---- SOURCE MATERIAL
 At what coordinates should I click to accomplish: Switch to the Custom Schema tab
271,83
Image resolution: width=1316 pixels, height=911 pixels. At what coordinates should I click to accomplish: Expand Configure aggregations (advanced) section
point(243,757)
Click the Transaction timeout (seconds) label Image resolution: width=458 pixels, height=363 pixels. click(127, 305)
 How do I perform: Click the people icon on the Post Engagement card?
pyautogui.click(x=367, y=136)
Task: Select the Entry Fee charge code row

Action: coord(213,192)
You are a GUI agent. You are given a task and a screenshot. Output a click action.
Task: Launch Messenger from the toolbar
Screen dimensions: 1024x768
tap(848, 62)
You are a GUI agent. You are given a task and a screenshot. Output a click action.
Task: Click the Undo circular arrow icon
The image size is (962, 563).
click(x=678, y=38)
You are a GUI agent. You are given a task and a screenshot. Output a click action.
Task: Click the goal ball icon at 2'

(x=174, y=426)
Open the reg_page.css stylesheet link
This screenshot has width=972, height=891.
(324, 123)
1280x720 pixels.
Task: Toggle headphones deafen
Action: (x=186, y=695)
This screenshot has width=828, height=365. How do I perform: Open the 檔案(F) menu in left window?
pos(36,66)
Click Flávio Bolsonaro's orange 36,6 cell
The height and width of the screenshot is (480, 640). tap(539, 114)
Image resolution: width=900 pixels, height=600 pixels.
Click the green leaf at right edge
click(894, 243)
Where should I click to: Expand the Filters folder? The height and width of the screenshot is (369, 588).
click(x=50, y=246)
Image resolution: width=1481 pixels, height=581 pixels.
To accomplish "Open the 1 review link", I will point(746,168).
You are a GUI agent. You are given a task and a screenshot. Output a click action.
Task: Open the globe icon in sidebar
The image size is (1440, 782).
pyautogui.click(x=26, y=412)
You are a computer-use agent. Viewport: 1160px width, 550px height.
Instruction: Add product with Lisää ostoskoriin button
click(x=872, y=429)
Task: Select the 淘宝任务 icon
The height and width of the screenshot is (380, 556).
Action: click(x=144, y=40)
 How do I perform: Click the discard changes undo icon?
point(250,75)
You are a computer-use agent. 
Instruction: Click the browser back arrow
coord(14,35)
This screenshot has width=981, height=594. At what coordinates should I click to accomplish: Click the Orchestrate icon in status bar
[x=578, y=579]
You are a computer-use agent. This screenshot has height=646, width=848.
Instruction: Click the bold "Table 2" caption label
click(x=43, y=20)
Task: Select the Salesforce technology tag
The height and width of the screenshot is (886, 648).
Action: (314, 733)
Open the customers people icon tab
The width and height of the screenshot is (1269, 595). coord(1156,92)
--------
DIRECTIONS ▸
Retype the material above, character for character.

WRITTEN ANSWER ▸
 At what coordinates should I click to accomplish: Switch to the Custom Schema tab
271,83
Image resolution: width=1316 pixels, height=911 pixels. At what coordinates should I click to accomplish: Expand Configure aggregations (advanced) section
point(243,757)
Click the Transaction timeout (seconds) label Image resolution: width=458 pixels, height=363 pixels. click(127, 305)
 How do I perform: Click the people icon on the Post Engagement card?
pyautogui.click(x=367, y=136)
Task: Select the Entry Fee charge code row

Action: coord(213,192)
You are a GUI agent. You are given a task and a screenshot. Output a click action.
Task: Launch Messenger from the toolbar
Screen dimensions: 1024x768
tap(848, 62)
You are a GUI agent. You are given a task and a screenshot. Output a click action.
Task: Click the Undo circular arrow icon
The image size is (962, 563).
click(x=678, y=38)
You are a GUI agent. You are given a task and a screenshot. Output a click action.
Task: Click the goal ball icon at 2'

(x=174, y=426)
Open the reg_page.css stylesheet link
This screenshot has width=972, height=891.
(324, 123)
1280x720 pixels.
Task: Toggle headphones deafen
Action: (x=186, y=695)
This screenshot has width=828, height=365. How do I perform: Open the 檔案(F) menu in left window?
pos(36,66)
Click Flávio Bolsonaro's orange 36,6 cell
The height and width of the screenshot is (480, 640). tap(539, 114)
Image resolution: width=900 pixels, height=600 pixels.
Click the green leaf at right edge
click(894, 243)
Where should I click to: Expand the Filters folder? The height and width of the screenshot is (369, 588).
click(x=50, y=246)
Image resolution: width=1481 pixels, height=581 pixels.
To accomplish "Open the 1 review link", I will point(746,168).
You are a GUI agent. You are given a task and a screenshot. Output a click action.
Task: Open the globe icon in sidebar
The image size is (1440, 782).
pyautogui.click(x=26, y=412)
You are a computer-use agent. Viewport: 1160px width, 550px height.
Instruction: Add product with Lisää ostoskoriin button
click(x=872, y=429)
Task: Select the 淘宝任务 icon
The height and width of the screenshot is (380, 556).
Action: click(x=144, y=40)
 How do I perform: Click the discard changes undo icon?
point(250,75)
You are a computer-use agent. 
Instruction: Click the browser back arrow
coord(14,35)
This screenshot has width=981, height=594. At what coordinates should I click to accomplish: Click the Orchestrate icon in status bar
[x=578, y=579]
You are a computer-use agent. This screenshot has height=646, width=848.
Instruction: Click the bold "Table 2" caption label
click(x=43, y=20)
Task: Select the Salesforce technology tag
The height and width of the screenshot is (886, 648).
Action: (314, 733)
Open the customers people icon tab
The width and height of the screenshot is (1269, 595). coord(1156,92)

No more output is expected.